Simplifying a DLookup and DMin

SatanLuciferJones

New member
Local time
Today, 00:11
Joined
May 6, 2019
Messages
6
Hello,

About Me
I know there has to be a better way to do what I'm doing, but I'm a beginner at Access, so I don't know exactly how to do it. I'm using Access 2010.


About My Setup
I have a parent table (Tests) that gives general information about a particular product and child table (SubTest) that shows the temperature (Temp) results of each component (TCLocation) where the product was tested.


The Objective
I need to find the minimum value of each TestID and use that to do calculations on each subID. Essentially, what I'm doing is finding the ambient temperature and normalizing it to 25°C. Then apply that same normalization difference to each value temp.

For example, subID 11 has a temperature of 24.6. The difference from the room temperature (25-24.6) is 0.4. Therefore, I need to add 0.4 to the Temp values that share the same TestID, so that subID 11 = 25.0, subID 12 = 42.4, subID 13 = 38.8, etc.

Notes
  • The minimum value is not always name "Room Ambient," so I can't use that as a basis for the search.
  • I currently have a very clunky formula as shown in the Notepad section on the image attached. The formula works, but it seems dumb to use a DLookup when I'm using the values within the same query.
  • I saw a post that said that I can't post images before I reach 10 posts, so I included the zip in case the image doesn't display.


Any help is appreciated.
 

Attachments

  • dsGwqqE.png
    dsGwqqE.png
    65.6 KB · Views: 156
Hi. Welcome to the forum! It's not dumb to use DLookup() if the value you're looking for is not in the same row as where you need it. Otherwise, you could try using a subquery. But if the DLookup() works, you don't have to changes it unless it's really slowing down your query.
 
How would I go about making a sub query?
Never mind. I figured out how to make the sub query. Thank you so much. I really needed this because some other queries I have use too many DLookups and it was really slowing things down.
 
Last edited:
How would I go about making a sub query?
Never mind.
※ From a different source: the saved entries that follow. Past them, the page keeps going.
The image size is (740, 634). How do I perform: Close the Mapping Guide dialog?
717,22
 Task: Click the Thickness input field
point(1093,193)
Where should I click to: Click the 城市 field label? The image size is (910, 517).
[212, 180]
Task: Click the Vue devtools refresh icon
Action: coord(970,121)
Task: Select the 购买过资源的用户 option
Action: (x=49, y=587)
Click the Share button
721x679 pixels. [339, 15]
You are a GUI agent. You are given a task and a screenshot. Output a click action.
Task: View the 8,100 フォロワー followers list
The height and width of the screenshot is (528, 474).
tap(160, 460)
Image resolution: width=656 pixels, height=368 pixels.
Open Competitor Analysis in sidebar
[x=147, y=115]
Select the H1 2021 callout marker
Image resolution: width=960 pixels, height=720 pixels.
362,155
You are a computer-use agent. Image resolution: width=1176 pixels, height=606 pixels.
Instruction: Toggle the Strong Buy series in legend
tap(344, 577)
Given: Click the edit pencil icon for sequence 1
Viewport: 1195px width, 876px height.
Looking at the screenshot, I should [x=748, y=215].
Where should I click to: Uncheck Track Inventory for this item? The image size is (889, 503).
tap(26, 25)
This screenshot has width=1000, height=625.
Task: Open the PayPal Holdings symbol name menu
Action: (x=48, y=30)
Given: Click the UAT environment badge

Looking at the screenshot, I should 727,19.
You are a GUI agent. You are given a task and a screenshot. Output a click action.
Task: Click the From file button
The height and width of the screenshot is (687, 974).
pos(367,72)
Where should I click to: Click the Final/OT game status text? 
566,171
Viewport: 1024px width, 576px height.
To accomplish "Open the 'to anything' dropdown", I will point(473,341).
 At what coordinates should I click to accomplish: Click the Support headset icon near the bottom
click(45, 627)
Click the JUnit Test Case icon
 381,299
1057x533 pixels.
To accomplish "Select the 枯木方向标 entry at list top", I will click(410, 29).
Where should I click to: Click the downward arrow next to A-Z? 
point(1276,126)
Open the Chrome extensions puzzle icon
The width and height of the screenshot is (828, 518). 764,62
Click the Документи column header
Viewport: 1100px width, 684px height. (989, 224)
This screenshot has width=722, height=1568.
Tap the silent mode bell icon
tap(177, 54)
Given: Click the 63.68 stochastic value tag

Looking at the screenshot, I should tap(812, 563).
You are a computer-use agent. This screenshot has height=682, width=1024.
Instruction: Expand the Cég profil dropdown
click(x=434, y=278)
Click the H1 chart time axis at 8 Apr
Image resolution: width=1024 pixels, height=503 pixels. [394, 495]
I figured it out how to make the sub query. Thank you so much. I really needed this because some other queries I have use too many DLookups and it was really slowing things down.
Check out this tutorial on Subquery Basics.
 
How I would approach this is a little different.

I'd make a query that returns ONE row for each parent. This would have
Parent ID
Delta (25-Dmin(Field, ChildTable, ChildTable.ParentID = ParentID)

I'd then join this query to your child query and return your temp as temp+Delta.

In simple terms,
Make a list of what the minimum is for each parent record.
Calculate the difference between your "Base" value and your minimum value.
Return THAT in a query.

Make a second query that needs to reference this value (your child record)
Join the two queries by the parent's ID.
Return your adjusted temperature as your recorded temperature plus your delta.

Let me know if this approach would work for you.